I can not see how life is easier without gc for some of the serious programmers out there.

And garbage collection is so simple to implement! if only C++ provided a way to:

a) anonymously examine members of data structures at compile time, using templates, in order to find out which members are pointers, and which are not pointers. For example:

//a data structure
struct node {
    node *prev;
    node *next;
};

//a mark function for marking members; empty because only pointer members are to be marked
template <class T> void mark_member(T m) {
}

//a mark function for marking pointer members
template <class T> void mark_member(T *m) {
    //bla bla marking code
}

//a generic mark function which marks individual members of a struct
template <class T> void mark(T *n) {
    for(int i = 0; i < lengthof(*n); ++i) {
        mark_member(memberof(*n, i));
    }
}

b) have access to data type information in 'operator new', so as that the proper mark code is instantiated. For example:

//global operator new that is typed (i.e. the actual type is passed by the compiler to the programmer)
//the allocation happens with a finalizer of certain type.
template <class T> void *operator new(size_t size) {
    return gc_malloc(size, finalizer());
}

c) access stack frames as structures. For example:

//mark the stack frame of a function;
//intrinsic function 'frameof' marks the stack frame of given function
template <class T> void mark(function f) {
    mark(frameof(f));
}

d) access the global data area as a structure. Same above; replace 'frameof' with 'globalof' or something similar.

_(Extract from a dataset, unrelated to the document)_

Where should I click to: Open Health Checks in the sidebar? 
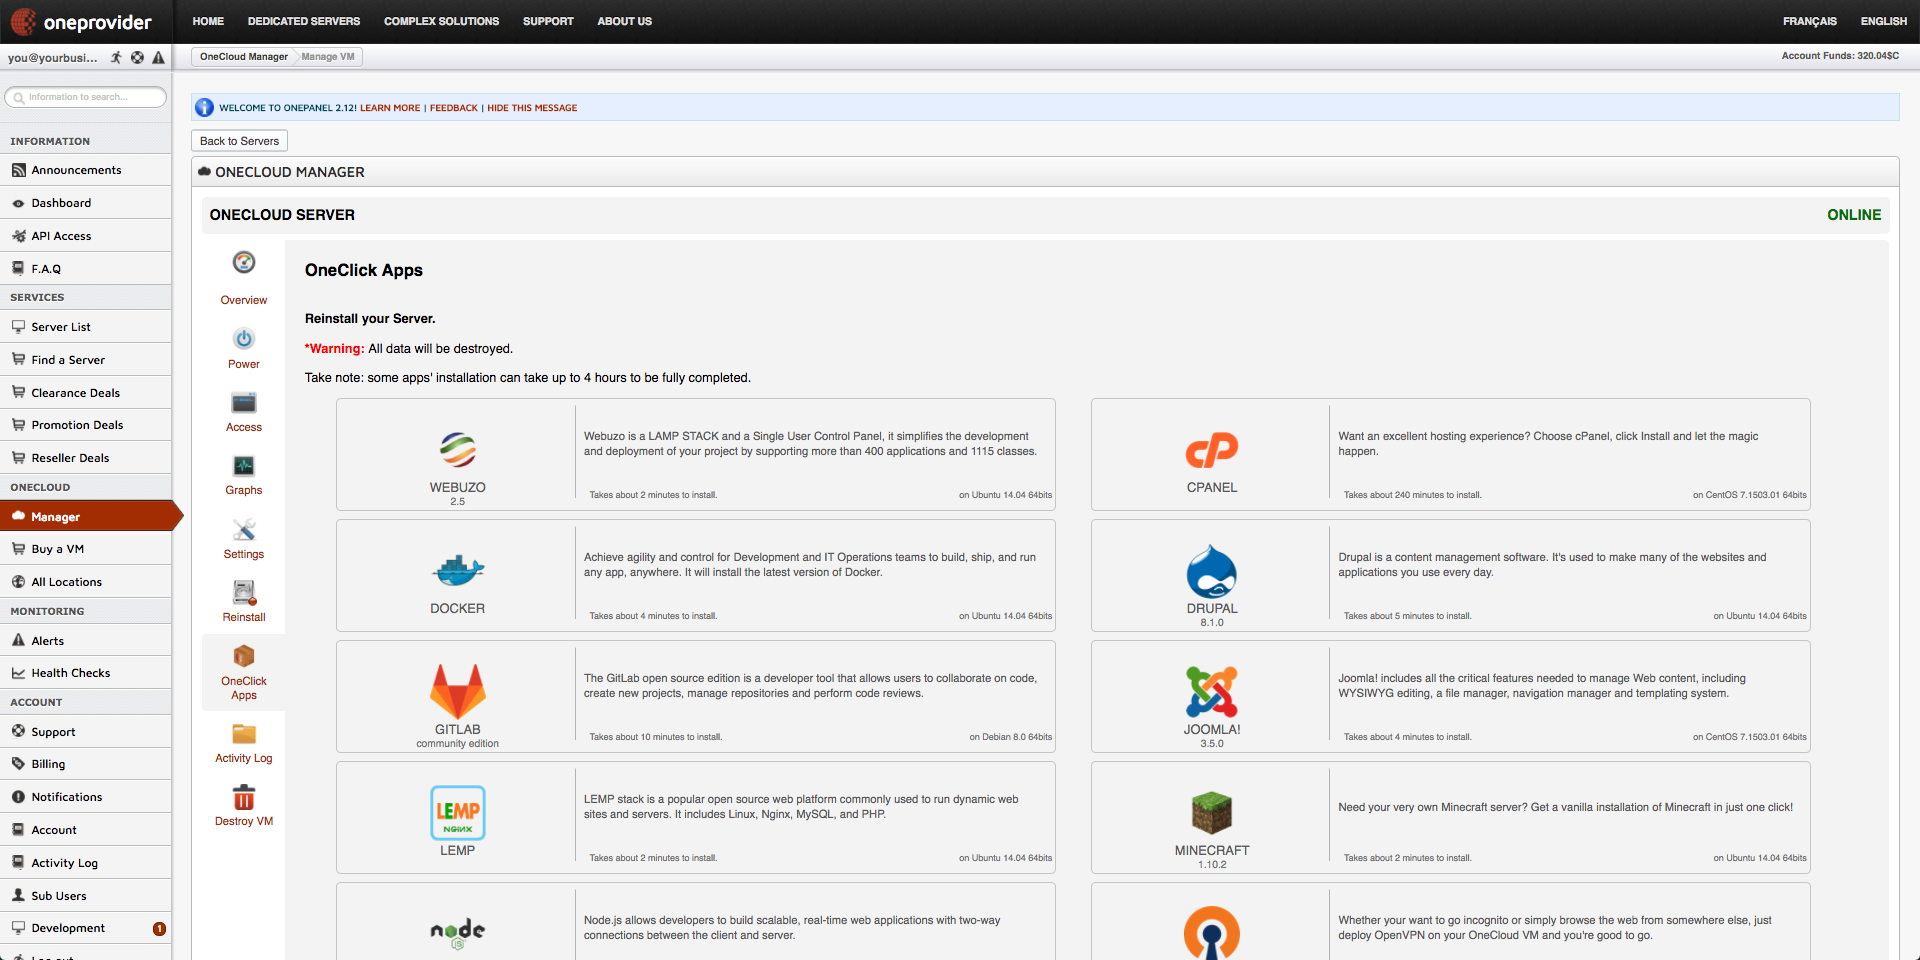[x=70, y=673]
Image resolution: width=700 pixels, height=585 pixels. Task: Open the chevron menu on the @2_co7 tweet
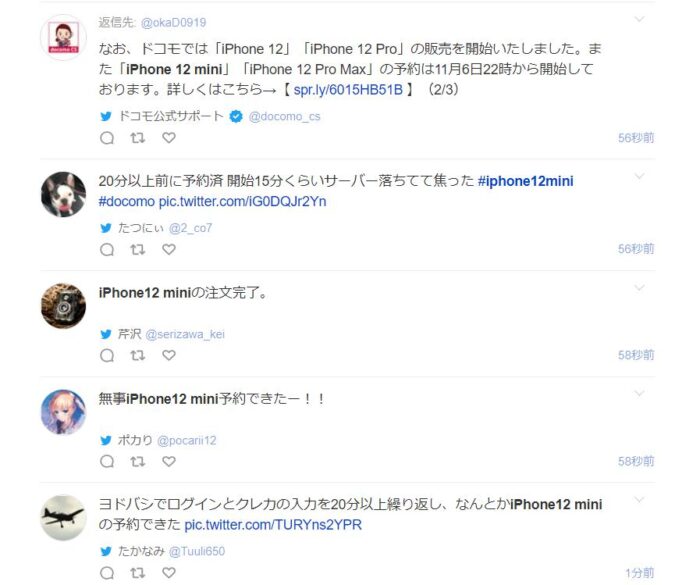point(640,176)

All the above is just for example, of course.

I am sorry to say this, but Stroustrup does not listen to his audience, the programmers.

EDIT:

Here is a C++ multithreaded garbage collector I wrote in the last few hours that is portable (it uses pthreads) and precise...just a proof of how easy it is to code one. Of course it is totally lame (maybe, I have not benchmarked it) performance-wise, because every pointer instantiation or assignment has to lock a critical section...(but not a global one, each thread has its own).

At this point in the life of C++

...I don't know if any more radical changes are in the cards. Even Bjarne only has a limited amount of control over the direction of the language. Probably best he can do is drum in the idea of having the implementations meet the standards that have already been agreed to.

My reading of where the C++ would like to go has less to do with the language itself and more to do with trying to get a more comprehensive set of standard libraries. Most see this as the reason that Java has made inroads into some traditional C/C++ territory. Of course, one can argue that making libraries is much harder without a standard GC framework, but that's a more torturous sell.

a more comprehensive set of

a more comprehensive set of standard libraries.


I think Bjarne said as much in one of his articles we mentioned in the past.